Ethan Smetheram has played baseball for most of his life, including each of his high school years.
And after he graduates this weekend from Auburn High School with a 3.8 grade point average, you can bet he’ll be keen to play more ball, only he’ll be doing it next year for Spokane Falls Community College.
“I have been playing baseball since I was little kid. It’s the thrill of the game, you know,” said Smetheram, a center fielder and shortstop.
And when he’s not playing baseball at school, guess what he does? Fills his time with more baseball and “works out, just trying to get better at baseball.”
Oh, he also played four years of high school football — safety — and found one year for tennis.
He is part of the first AHS class since his freshman year to have a full school year at school uninterrupted by COVID-19.
“I am grateful that we have it because I have a lot of friends who were upperclassmen who had their senior years taken away, and that hurt them,” Smetheram said.
Senior year was a good year for the competitive lad.

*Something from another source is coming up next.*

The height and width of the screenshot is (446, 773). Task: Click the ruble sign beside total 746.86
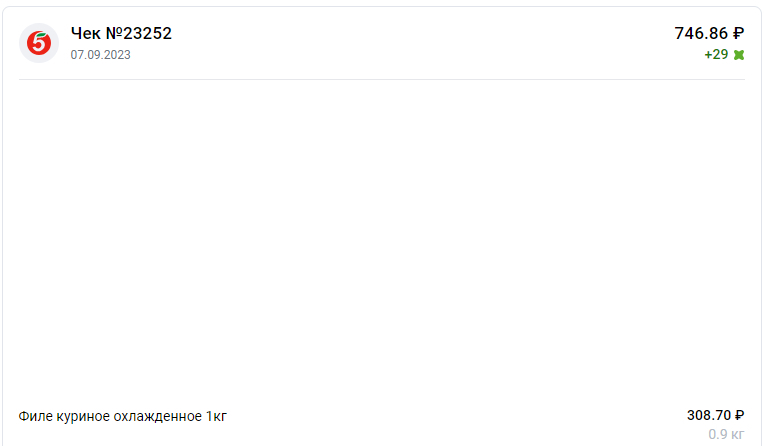(739, 33)
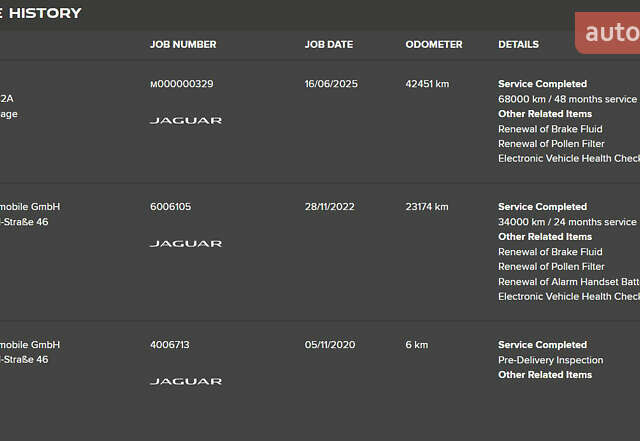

“We won our division in football, our basketball team won state, our baseball team won district. It was all really cool,” said Smetheram.
In college, Smetheram — or Smet as his ball-playing buddies have called him since he was a little kid — expects to major in education, and later teach history. Seems to be encoded in the family DNA.
“Teaching has always been in my family’s blood. My grandpa was a teacher, my dad, Phil Smetheram, is a teacher here, and my mother works in the district. And I have always been into history, so I hope to teach that. My dad, Phil Smetheram, is a history teacher here.”
Ethan’s favorite classes off the diamond are DECA and leadership. He also digs being a school spirit master, one of those guys who rallies the hometown fans.
In his spare time, Smetheram said, he likes to “hang around with friends, drive to Seattle, hang out by the water.”
His top high school moments?
“In my freshman year I played baseball, and at our away games, we would take something small from the opposition field, you know, a piece of wood or something. So we used to take those and make a little shrine in the parking lot of all the things. We had a lot of fun,” Smetheram said.
And what sage advice does he have for the kids who’ll follow in his cleats?
“Just enjoy yourself, don’t stress about the little things. Work hard and have fun. You know, find that balance,” Smetheram said.
Harjot Rai also got into sports, with her sports being cross-country running and wrestling,
“I think I am better at academics than sports,” said Rai, who fit nine advanced placement classes into her high school years, including language arts, history and U.S. politics, and still maintained a 4.0 GPA. She took DECA and has been a member of the school’s Honor Society throughout her years at AHS.
“You get a lot of homework, and worse, you get a lot of packets to study for the AP test,” Rai said of her honors classes.
Next year she’ll attend the University of Washington, where she’ll study physics — her favorite, brain-bending subject.
“I’m thinking about a career in theoretical physics,” Rai said. “I just love learning about the universe.”
Apparently big brains run in the family. Her older brother, Gershon, is majoring in computer science.